Saved data entries:
========================================
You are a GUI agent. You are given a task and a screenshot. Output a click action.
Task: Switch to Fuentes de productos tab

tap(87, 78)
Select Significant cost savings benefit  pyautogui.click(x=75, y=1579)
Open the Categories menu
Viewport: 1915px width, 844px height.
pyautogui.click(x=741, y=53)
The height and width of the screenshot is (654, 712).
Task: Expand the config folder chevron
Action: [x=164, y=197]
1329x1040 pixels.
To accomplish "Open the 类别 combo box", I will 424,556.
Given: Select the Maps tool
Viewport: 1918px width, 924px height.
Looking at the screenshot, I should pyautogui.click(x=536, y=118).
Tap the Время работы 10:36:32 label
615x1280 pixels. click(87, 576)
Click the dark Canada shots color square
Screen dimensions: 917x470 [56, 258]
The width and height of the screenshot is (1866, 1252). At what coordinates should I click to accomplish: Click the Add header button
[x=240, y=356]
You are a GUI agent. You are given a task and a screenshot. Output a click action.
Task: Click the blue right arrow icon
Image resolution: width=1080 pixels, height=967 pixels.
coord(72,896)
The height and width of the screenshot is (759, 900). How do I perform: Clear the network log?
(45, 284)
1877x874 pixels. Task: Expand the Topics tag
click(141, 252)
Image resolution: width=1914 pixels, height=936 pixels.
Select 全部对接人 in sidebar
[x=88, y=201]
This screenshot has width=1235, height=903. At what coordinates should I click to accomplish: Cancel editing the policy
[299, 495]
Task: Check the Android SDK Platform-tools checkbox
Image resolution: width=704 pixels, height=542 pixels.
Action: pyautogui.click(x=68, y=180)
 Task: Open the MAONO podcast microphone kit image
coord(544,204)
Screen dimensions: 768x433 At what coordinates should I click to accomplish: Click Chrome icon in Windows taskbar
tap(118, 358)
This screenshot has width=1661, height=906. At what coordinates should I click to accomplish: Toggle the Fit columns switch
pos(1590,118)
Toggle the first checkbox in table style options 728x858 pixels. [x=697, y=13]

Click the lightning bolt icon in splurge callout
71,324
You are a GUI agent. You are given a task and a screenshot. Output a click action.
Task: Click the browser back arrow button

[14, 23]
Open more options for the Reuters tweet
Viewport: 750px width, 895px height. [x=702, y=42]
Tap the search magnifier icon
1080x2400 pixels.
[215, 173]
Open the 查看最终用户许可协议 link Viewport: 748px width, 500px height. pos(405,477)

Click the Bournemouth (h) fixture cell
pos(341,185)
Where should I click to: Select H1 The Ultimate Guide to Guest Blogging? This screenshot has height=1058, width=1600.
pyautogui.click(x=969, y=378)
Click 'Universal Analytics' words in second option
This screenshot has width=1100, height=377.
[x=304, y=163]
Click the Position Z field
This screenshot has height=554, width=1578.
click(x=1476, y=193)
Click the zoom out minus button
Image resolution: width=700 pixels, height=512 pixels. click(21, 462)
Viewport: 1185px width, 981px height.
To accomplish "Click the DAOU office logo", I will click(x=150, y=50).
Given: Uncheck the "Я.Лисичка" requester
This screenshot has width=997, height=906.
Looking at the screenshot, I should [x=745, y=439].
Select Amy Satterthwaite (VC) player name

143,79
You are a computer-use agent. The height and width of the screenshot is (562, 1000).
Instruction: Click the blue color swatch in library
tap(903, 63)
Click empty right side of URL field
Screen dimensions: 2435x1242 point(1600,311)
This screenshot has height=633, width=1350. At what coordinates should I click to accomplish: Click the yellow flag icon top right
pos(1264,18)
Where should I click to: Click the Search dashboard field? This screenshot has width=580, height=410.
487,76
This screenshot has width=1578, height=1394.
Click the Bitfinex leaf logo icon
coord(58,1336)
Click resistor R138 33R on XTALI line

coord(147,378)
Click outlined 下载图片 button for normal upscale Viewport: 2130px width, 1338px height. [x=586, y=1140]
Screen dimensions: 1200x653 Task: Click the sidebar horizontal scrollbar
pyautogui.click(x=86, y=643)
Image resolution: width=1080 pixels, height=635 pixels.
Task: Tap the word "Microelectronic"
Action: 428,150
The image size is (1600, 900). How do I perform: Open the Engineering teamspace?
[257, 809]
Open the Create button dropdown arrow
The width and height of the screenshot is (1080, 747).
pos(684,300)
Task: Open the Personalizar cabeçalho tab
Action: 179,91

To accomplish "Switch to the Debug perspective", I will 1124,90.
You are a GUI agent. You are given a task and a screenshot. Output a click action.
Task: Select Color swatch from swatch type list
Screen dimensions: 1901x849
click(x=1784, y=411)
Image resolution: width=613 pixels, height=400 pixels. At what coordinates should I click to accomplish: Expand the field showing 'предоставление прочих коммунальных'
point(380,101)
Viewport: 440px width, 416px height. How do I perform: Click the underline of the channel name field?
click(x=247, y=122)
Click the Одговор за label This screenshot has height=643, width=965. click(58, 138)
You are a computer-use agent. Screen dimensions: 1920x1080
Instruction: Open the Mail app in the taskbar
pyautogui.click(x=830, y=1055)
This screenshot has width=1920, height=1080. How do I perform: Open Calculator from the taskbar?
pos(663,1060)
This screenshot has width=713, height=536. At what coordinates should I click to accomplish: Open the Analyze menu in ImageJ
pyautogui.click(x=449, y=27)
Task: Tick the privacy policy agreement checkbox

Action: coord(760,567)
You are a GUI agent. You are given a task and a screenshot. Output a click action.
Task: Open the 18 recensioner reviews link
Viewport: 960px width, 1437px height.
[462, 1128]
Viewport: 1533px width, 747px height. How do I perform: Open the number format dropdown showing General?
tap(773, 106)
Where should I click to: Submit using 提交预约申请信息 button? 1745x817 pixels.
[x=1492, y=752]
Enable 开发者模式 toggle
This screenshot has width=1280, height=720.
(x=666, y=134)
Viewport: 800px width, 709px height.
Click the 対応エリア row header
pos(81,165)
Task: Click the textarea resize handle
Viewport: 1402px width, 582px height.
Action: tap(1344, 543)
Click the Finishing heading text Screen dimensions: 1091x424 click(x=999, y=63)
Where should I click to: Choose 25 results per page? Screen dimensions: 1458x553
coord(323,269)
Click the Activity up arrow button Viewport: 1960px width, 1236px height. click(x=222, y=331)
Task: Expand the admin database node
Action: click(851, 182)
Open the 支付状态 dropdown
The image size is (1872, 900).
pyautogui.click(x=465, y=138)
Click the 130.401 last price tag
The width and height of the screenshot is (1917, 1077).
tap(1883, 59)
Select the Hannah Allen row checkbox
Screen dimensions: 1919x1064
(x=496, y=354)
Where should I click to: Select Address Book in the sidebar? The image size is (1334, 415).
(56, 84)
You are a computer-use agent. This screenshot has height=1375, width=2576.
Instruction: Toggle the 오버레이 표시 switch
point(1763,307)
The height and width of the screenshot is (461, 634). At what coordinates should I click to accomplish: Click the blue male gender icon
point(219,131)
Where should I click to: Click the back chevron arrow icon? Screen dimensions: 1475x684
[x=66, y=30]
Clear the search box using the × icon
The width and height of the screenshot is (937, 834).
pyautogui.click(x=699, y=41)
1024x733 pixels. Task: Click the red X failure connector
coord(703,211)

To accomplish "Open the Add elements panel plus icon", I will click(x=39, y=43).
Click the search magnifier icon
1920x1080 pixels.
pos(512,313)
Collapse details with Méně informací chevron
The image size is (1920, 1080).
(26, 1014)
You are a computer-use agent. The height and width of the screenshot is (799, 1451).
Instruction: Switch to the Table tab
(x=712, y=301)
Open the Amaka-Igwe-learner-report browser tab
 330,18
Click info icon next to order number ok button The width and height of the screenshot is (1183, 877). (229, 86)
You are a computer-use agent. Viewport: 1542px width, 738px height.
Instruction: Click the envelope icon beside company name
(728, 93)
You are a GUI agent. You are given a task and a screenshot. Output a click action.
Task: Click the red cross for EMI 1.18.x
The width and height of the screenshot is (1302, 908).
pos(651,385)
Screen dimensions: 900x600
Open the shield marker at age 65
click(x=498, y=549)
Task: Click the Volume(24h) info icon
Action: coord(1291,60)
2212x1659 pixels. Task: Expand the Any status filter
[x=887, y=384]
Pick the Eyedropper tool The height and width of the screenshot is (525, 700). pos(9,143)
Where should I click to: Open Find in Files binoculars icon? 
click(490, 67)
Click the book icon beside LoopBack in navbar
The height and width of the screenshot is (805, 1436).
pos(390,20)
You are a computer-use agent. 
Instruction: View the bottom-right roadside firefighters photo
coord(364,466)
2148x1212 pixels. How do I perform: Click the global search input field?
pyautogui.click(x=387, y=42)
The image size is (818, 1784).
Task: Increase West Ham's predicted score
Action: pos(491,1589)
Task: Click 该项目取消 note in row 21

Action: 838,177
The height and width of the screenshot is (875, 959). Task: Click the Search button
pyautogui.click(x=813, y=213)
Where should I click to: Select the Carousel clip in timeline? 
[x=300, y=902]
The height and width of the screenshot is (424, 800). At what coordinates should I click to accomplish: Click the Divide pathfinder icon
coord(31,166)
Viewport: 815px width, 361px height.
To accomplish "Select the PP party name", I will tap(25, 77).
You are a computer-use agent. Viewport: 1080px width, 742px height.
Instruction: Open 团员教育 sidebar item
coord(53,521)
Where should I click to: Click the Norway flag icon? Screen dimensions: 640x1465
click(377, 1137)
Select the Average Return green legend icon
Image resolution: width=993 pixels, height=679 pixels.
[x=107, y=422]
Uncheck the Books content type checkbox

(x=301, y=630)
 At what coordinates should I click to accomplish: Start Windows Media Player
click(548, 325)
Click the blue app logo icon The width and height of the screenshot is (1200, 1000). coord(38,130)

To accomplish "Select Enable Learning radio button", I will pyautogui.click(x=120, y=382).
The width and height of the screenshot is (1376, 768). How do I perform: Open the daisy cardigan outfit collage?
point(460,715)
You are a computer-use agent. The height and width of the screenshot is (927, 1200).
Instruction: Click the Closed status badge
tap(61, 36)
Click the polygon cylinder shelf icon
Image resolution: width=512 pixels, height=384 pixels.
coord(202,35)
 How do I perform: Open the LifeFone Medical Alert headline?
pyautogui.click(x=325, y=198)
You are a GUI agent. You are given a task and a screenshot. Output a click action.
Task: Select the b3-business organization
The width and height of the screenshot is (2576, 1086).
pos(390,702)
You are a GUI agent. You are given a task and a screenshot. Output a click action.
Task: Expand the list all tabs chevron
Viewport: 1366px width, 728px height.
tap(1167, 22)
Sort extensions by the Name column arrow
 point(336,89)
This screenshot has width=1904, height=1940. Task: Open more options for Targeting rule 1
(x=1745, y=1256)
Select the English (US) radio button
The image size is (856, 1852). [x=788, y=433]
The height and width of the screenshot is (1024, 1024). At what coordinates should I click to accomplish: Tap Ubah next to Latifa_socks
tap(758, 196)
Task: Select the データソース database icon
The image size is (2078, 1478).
========================================
▶ **Required work**:
Copy out, unchanged, the stretch of the records from the line containing "Sort extensions by the Name column arrow" through the end of the records.

▶ **The completed task**:
Sort extensions by the Name column arrow
 point(336,89)
This screenshot has width=1904, height=1940. Task: Open more options for Targeting rule 1
(x=1745, y=1256)
Select the English (US) radio button
The image size is (856, 1852). [x=788, y=433]
The height and width of the screenshot is (1024, 1024). At what coordinates should I click to accomplish: Tap Ubah next to Latifa_socks
tap(758, 196)
Task: Select the データソース database icon
The image size is (2078, 1478).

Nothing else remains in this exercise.